● **TRAVAIL DEMANDÉ**
A - Répondez aux questions suivantes à partir du texte sur la pandémie :
(i) D'après le texte, par quoi les scénarios pointés par Fla_Medic pourraient-ils émerger ?
(ii) Qui devrait faire l'examen personnel évoqué, et dans quel délai ?
(iii) Dans quelle direction l'impulsion serait-elle sans doute plus efficace ?
B - Rédigez la suite du texte sur la pandémie et l'entraide, à partir de sa dernière phrase.

● **TEXTE ÉTUDIÉ**
┄┄┄┄┄┄┄┄┄┄

Mais on ne sait jamais... Les premières semaines, les premiers mois, les gens pourraient s'accrocher à leur mode d'existence apatique et peu communautaire. Mais à force d'encaisser, semaine après semaine, les vagues successives de la pandémie, et si les ressources gouvernementales sont réduites au quasi néant, je pense que des scénarios comme ceux pointés par Fla_Medic pourraient émerger, non pas par grandeur d'âme et "esprit" de partage, mais par besoin de survivance. Les gens seront à bout de souffle et de ressources. En situation d'extrême stress, on en vient peut-être à faire ressortir le meilleur de soi-même?

Sommes-nous devenus trop égoïstes, égocentriques ou superficiels? Avons-nous perdu au fil des ans, la moindre parcelle de charité envers nos semblables ou avons-nous développé un sentiment d'irresponsabilité envers nous-mêmes d'abord pour le reléguer à nos proches en cours de route? C'est un examen personnel qui devrait être fait par chacun sans tarder, si nous voulons avoir une chance de nous sortir indemnes d'une pandémie ou de quelque situation d'urgence de moindre gravité.

Il est triste de constater que ce sont des poignées d'individus qui se soucient de la collectivité, alors que ce serait sans doute plus efficace si l'impulsion venait du haut vers le bas. Il y a malheureusement encore des gens qui avancent comme des somnambules, seulement au son de la cloche des décideurs. Si les décideurs se décidaient enfin à comprendre l'avantage d'inclure les citoyens dans les mesures et préparatifs d'urgence, tout le monde y gagnerait au change en temps de crise.

┄┄┄┄┄┄┄┄┄┄

● **Entrées enregistrées**
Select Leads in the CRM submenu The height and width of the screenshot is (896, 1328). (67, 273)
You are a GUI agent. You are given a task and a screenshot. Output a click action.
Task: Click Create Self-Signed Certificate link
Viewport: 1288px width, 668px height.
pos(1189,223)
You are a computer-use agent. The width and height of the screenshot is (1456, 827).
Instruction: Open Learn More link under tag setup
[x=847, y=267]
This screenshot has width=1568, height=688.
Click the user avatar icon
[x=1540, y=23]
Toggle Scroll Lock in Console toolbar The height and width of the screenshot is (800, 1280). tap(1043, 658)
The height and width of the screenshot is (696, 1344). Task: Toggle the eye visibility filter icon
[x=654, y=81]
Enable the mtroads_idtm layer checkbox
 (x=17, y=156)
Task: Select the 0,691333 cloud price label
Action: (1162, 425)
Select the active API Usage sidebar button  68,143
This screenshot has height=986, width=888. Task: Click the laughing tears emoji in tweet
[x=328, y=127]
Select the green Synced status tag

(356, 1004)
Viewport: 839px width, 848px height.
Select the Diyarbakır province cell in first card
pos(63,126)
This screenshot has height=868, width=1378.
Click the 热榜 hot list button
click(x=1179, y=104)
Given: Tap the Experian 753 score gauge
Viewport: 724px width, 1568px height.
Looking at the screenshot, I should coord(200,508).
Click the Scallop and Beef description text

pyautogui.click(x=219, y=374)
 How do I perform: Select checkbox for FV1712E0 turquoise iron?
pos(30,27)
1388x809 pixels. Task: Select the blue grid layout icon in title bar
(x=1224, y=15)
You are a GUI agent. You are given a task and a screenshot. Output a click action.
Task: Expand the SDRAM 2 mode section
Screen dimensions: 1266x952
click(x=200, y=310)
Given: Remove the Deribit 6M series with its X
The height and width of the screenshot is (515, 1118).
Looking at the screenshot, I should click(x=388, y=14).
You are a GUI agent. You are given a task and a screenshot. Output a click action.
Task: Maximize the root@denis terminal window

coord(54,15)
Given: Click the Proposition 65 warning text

┄┄┄┄┄┄┄┄┄┄

● **RÉSULTATS ATTENDUS**
A -
(i) Par besoin de survivance, et non par grandeur d'âme et « esprit » de partage.
(ii) Chacun, sans tarder.
(iii) Du haut vers le bas.

B -
Il y a plus que la réserve de nourriture et le nécessaire à planifier qui sont en jeu. Les soins à domicile, le partage des tâches, l'impact psychologique de tout ce stress, affronter la maladie et la mort à domicile sont des sujets encore peu explorés que personne n'a eu à affronter jusqu'à maintenant - puisque personne n'a encore vécu de pandémie par ici. Quand la situation se complique, nous avons des réseaux téléphoniques de dépannage, des cliniques d'urgence, des médecins, spécialistes ou des ambulances et des hôpitaux. Toutefois, faire face à la maladie et à la mort sans soutien d'aucune sorte, combien seront capables de le faire? En espérant ne pas manquer du strict nécessaire.

La pandémie va transformer le monde, et si nous voulons en faire partie pour en parler plus tard, il est grand temps de voir ce que nous pouvons faire dans notre condition immédiate.

Ce qui me ramène inlassablement à deux éléments embêtants qui ont été identifiés au fil des mois par les utilisateurs de Zonegrippeaviaire, qui me paraîssent pour le moment comme des obstacles infranchissables: l'apathie résultante de notre style de vie, ainsi que le niveau de conscience des gens, leur capacité de vision à long terme (lire "Aider ceux qui sont prêts à être aidés"). Vous êtes invités à alimenter ces deux fils de discussion afin de réfléchir collectivement à ces problématiques ainsi qu'aux moyens qui pourrraient être déployés pour les contourner.

J'aime beaucoup les deux citations ci-dessous. Je les relis souvent car elles me parlent, et vous invite à méditer dessus vous aussi.



"Les dangers les plus sérieux
qui menacent notre santé sont typiquement
caractérisés par la sous-réaction du public -
c'est-à-dire, par l'apathie,
plutôt que par la panique".

(Peter M. Sandman. Source)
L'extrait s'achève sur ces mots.